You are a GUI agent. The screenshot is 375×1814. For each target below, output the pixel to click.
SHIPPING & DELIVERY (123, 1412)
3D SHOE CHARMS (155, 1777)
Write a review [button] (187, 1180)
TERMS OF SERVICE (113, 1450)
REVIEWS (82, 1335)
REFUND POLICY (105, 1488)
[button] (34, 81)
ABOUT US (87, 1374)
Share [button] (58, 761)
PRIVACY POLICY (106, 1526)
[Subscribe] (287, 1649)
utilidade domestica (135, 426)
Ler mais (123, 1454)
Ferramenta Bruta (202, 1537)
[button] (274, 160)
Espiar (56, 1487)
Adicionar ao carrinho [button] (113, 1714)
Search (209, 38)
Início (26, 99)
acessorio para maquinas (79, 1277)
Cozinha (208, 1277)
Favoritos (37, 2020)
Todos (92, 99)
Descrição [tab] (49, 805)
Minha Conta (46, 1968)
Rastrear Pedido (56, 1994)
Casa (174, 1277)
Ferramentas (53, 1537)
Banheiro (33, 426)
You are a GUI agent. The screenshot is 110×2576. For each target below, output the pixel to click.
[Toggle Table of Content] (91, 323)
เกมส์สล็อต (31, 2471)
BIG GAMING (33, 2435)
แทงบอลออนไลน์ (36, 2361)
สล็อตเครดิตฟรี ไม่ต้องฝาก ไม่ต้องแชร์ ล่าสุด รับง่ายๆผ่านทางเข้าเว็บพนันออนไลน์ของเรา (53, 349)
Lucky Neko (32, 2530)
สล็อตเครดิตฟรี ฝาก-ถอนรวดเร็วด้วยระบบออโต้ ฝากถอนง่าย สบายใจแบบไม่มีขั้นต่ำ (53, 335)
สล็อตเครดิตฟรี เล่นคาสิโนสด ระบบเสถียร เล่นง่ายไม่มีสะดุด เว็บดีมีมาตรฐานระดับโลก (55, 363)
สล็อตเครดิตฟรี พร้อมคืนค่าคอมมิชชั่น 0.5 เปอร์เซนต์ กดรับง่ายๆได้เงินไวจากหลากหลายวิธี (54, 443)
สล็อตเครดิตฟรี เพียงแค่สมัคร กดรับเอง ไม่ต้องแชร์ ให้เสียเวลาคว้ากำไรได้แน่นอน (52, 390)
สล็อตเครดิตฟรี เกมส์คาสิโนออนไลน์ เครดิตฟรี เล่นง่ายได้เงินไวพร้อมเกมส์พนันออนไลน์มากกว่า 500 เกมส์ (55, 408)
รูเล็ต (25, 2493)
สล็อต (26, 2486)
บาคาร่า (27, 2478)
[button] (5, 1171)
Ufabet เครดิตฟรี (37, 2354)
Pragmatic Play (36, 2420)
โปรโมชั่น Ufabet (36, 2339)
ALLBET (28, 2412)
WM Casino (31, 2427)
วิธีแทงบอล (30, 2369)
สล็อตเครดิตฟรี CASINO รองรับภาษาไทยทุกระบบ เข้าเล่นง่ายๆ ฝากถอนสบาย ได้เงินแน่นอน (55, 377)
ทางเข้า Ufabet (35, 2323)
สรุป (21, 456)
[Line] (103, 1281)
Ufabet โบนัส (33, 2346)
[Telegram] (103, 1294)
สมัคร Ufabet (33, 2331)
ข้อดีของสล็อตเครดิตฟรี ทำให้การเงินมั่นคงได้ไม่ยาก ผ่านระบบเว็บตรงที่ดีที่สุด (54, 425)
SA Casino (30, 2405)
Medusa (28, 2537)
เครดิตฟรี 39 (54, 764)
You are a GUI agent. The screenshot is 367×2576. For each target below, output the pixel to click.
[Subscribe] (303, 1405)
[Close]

··········

Work to complete: In the listing above, find the line holding "You are a GUI agent. The screenshot is 110×2576." and the line holding "สล็อตเครดิตฟรี เล่นคาสิโนสด ระบบเสถียร", then output those two lines and every line between them exactly.

Completed exercise:
You are a GUI agent. The screenshot is 110×2576. For each target below, output the pixel to click.
[Toggle Table of Content] (91, 323)
เกมส์สล็อต (31, 2471)
BIG GAMING (33, 2435)
แทงบอลออนไลน์ (36, 2361)
สล็อตเครดิตฟรี ไม่ต้องฝาก ไม่ต้องแชร์ ล่าสุด รับง่ายๆผ่านทางเข้าเว็บพนันออนไลน์ของเรา (53, 349)
Lucky Neko (32, 2530)
สล็อตเครดิตฟรี ฝาก-ถอนรวดเร็วด้วยระบบออโต้ ฝากถอนง่าย สบายใจแบบไม่มีขั้นต่ำ (53, 335)
สล็อตเครดิตฟรี เล่นคาสิโนสด ระบบเสถียร เล่นง่ายไม่มีสะดุด เว็บดีมีมาตรฐานระดับโลก (55, 363)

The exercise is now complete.